She wondered again if she’d made the right choice.

10

It was a little bit early, but Congressman Ellis told his secretary good-bye and left the Hart Office Building. He still needed to pack for tomorrow’s travel to the international trade fair in Cairo, Egypt, and the hearings had worn him out.

He strolled at a leisurely pace up Delaware Avenue, away from the Capitol. When he reached Union Station, his heart picked up a bit. He’d either see that his instructions had been passed, and the meeting in Cairo was set, or he’d see that he’d wasted six months’ worth of work.

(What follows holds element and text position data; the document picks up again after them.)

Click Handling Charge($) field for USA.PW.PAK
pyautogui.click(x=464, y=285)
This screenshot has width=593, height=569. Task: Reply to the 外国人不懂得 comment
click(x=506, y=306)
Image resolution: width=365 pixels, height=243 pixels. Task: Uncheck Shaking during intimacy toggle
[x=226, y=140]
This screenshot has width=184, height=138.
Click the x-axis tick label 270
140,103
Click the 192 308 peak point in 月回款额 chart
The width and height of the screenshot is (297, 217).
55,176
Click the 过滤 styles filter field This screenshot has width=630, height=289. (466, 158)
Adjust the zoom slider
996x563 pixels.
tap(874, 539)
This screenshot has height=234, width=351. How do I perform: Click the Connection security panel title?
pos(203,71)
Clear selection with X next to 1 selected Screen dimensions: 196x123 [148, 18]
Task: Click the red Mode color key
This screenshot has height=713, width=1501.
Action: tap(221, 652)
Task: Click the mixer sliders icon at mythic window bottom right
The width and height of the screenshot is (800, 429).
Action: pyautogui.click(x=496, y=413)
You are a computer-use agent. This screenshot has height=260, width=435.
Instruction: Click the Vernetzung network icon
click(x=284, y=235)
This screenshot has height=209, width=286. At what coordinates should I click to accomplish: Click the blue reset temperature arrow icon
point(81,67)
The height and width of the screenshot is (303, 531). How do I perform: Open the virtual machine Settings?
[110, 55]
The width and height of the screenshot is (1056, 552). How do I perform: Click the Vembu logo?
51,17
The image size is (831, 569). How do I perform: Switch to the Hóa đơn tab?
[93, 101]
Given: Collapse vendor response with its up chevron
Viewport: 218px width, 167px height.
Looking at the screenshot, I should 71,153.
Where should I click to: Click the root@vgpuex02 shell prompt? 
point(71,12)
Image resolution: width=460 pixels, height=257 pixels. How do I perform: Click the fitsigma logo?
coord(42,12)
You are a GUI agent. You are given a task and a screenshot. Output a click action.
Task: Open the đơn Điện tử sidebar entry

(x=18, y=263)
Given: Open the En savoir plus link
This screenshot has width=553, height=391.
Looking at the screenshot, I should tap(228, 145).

While in D.C., he lived in a luxury condominium complex at Judiciary Square, just inside Interstate 395 on Massachusetts Avenue. It had taken quite a while to find a location close enough to a Metro station that allowed him to walk to work, and he’d looked hard. His business had to be put on hold until he could, which was a distinct motivator. There was no way he was going to attempt contact with a driver watching his every move, and going out for a walk every day would have raised someone’s suspicions.

Walking home from work, however, was just a congressman judiciously using the taxpayers’ money. No driver for him. No, sir. He’d rather use his God-given legs.

He went straight through the station and took the escalator down to the food court. Walking toward the Union Station Metro stop, he scanned the wall of the up escalator. There were three food-court tables against the wall, and between the second and third table, both occupied with tired tourists eating a hasty meal, he saw a Chinese character scribbled in chalk. He recognized it as the character for victory, and felt the tension leave his body. The transfer was a go.

If he’d seen the character for fail, he would have known the transfer was off. No character at all meant his Chinese contacts hadn’t gotten the instructions.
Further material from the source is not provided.